In the listing below, find the line with "Given: Open the to-do calendar check icon" and the line with "This screenshot has height=186, width=334.". Repeat those two lines and all lines between them exactly.

=== Input records ===
━━━
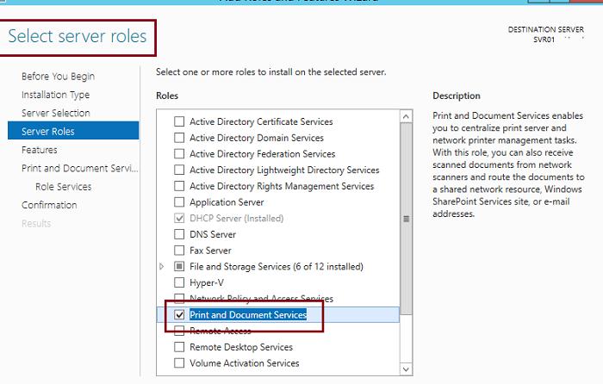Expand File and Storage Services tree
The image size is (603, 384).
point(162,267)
━━━
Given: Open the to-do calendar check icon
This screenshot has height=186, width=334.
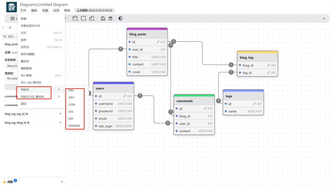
━━━
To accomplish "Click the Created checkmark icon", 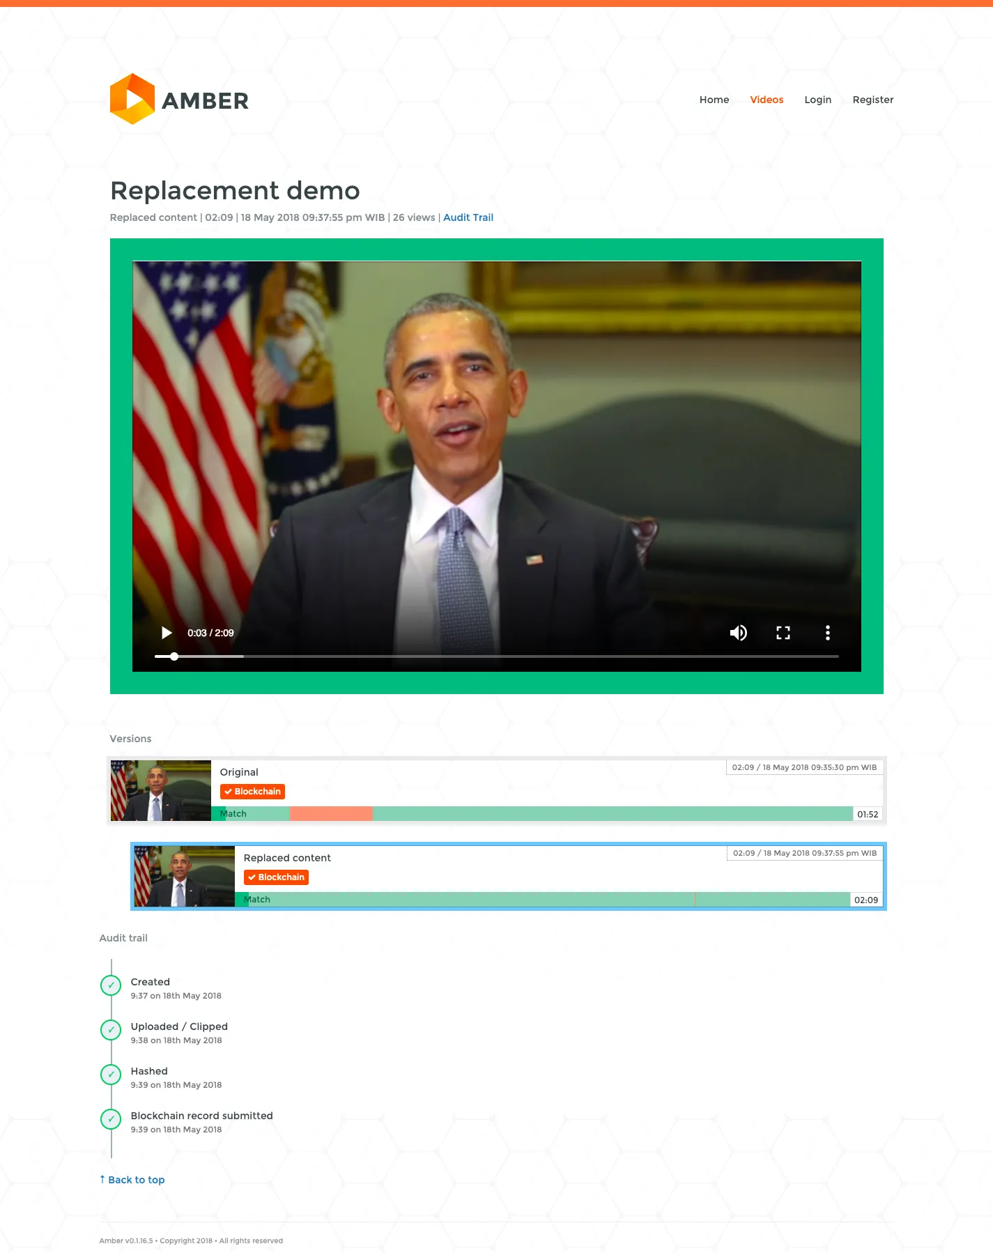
━━━
=== Output below ===
Given: Open the to-do calendar check icon
This screenshot has height=186, width=334.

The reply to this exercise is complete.